Format the rows as a JSON list of strings with one string per line, skipping blank lines, starting at the first row and ending at the line that contains "point(121,156)". Leave the pictures out of the strings.

**** Given entries ****

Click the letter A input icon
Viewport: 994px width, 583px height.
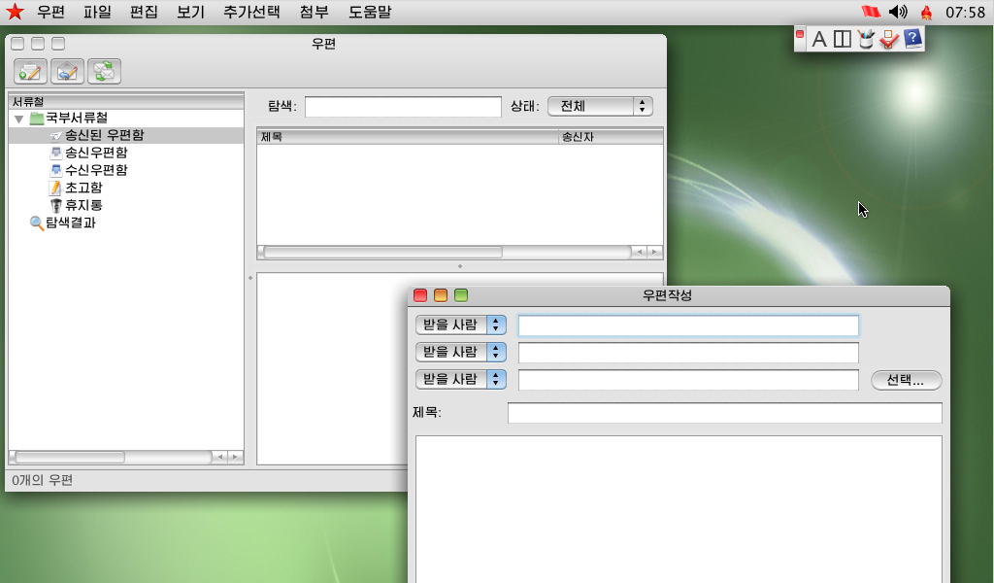coord(819,39)
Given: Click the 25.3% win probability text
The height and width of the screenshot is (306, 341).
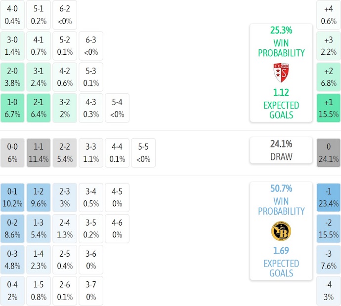Looking at the screenshot, I should click(281, 30).
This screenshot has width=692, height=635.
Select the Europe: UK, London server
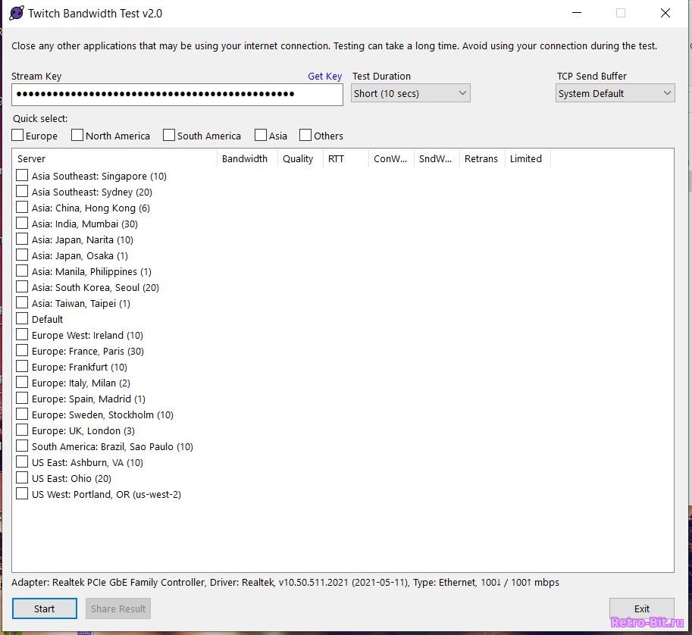pos(22,430)
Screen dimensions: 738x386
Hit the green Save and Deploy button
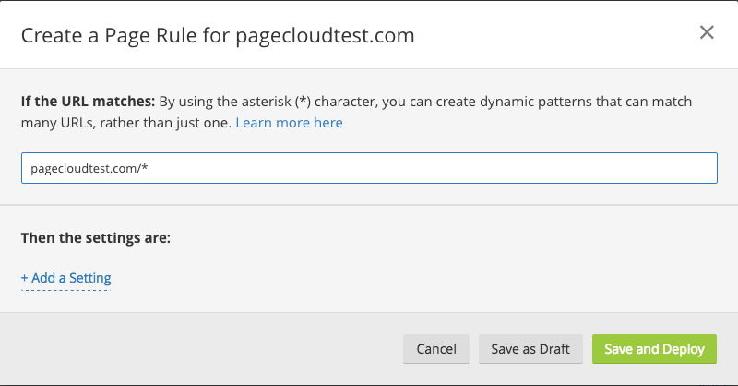[654, 349]
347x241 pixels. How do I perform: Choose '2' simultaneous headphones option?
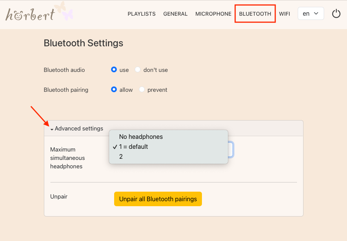point(121,156)
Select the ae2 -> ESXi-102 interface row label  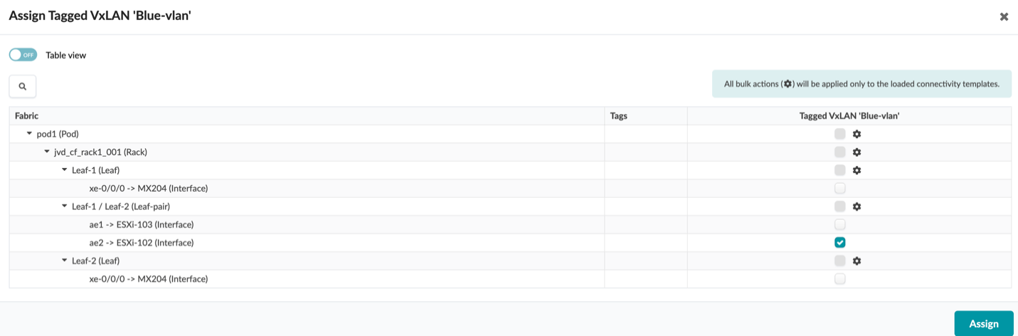pos(142,243)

****

> Completed exercise
[
  "Click the letter A input icon",
  "Viewport: 994px width, 583px height.",
  "coord(819,39)",
  "Given: Click the 25.3% win probability text",
  "The height and width of the screenshot is (306, 341).",
  "Looking at the screenshot, I should click(281, 30).",
  "This screenshot has width=692, height=635.",
  "Select the Europe: UK, London server",
  "pos(22,430)",
  "Screen dimensions: 738x386",
  "Hit the green Save and Deploy button",
  "[654, 349]",
  "347x241 pixels. How do I perform: Choose '2' simultaneous headphones option?",
  "point(121,156)"
]